EUGENE, Ore. -- Oregon athletic director Rob Mullens says the Ducks actively work to address possible illegal substance use by student-athletes.
Following a report that estimated 40 to 60 percent of the football team smoked marijuana, Mullens issued a statement Wednesday addressing the story in ESPN The Magazine, which accompanies a larger piece that looks at marijuana use among college football players.
More: Read the ESPN story
The Oregon story is based on interviews with 19 current or former Oregon players and officials.
In response, Oregon Ducks head football coach Chip Kelly told the Associated Press Thursday afternoon that he believes the report was inaccurate.
Kelly said he doubts the Ducks would be as successful as they have been over the past few years if that many players were smoking marijuana. Oregon is 34-6 in three seasons under Kelly. This past season, the Ducks defeated Wisconsin 45-38 in the Rose Bowl.
Mullens also said earlier that that Oregon tests student-athletes to the full extent possible under Oregon state law, which prohibits random drug tests.
The school's policy allows for testing when there is a "reasonable suspicion."
Oregon's sanctions include ineligibility for half of a season following a third drug positive test, and dismissal from the team and loss of scholarship for the fourth.
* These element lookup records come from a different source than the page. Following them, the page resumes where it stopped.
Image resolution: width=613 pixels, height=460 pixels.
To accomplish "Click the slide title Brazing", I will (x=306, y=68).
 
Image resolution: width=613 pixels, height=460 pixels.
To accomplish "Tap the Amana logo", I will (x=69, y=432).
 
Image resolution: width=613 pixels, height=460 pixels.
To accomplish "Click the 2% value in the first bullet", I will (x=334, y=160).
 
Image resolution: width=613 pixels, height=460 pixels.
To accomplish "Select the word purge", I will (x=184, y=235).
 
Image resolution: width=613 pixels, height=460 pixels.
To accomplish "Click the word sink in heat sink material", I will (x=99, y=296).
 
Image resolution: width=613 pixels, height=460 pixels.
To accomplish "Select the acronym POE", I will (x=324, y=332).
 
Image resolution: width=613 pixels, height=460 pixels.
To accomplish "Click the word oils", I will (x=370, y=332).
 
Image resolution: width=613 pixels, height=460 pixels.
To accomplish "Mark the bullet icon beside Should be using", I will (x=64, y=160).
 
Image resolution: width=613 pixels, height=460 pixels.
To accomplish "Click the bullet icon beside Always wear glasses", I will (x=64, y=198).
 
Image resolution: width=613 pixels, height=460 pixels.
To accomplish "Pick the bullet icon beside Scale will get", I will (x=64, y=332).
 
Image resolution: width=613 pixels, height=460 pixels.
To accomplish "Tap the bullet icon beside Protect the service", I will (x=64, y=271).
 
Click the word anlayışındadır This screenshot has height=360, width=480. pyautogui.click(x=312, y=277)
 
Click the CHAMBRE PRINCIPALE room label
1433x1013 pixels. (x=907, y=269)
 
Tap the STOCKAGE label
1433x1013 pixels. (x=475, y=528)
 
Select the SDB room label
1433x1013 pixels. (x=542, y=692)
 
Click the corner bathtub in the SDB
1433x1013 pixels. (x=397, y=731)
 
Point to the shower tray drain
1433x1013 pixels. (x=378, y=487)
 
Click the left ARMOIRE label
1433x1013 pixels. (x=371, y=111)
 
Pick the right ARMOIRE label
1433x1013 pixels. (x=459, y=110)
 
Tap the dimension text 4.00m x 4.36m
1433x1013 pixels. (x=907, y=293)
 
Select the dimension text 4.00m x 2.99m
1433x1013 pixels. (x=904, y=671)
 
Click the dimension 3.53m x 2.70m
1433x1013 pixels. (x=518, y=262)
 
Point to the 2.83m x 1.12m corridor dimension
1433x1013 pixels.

Players on the team have received lots of attention for use of marijuana, some of it very unflattering, like a traffic stop where a player can be heard on a trooper's microphone 'we smoked it all.'
“Student-athlete welfare is of the utmost importance to the University of Oregon. Similar to many college campuses wrestling with the same issue, the University of Oregon actively works to address potential use of any illegal substance through a combination of education, prevention and enforcement activities. Student-athletes at the University of Oregon are tested for illegal substances to the full extent possible under existing Oregon state law, which prohibits random testing. We continue to work diligently to educate our student-athletes on the harmful impact of illegal substances. In addition, we have articulated our illegal substances policy to our student-athletes and have clearly defined sanctions for a positive test.”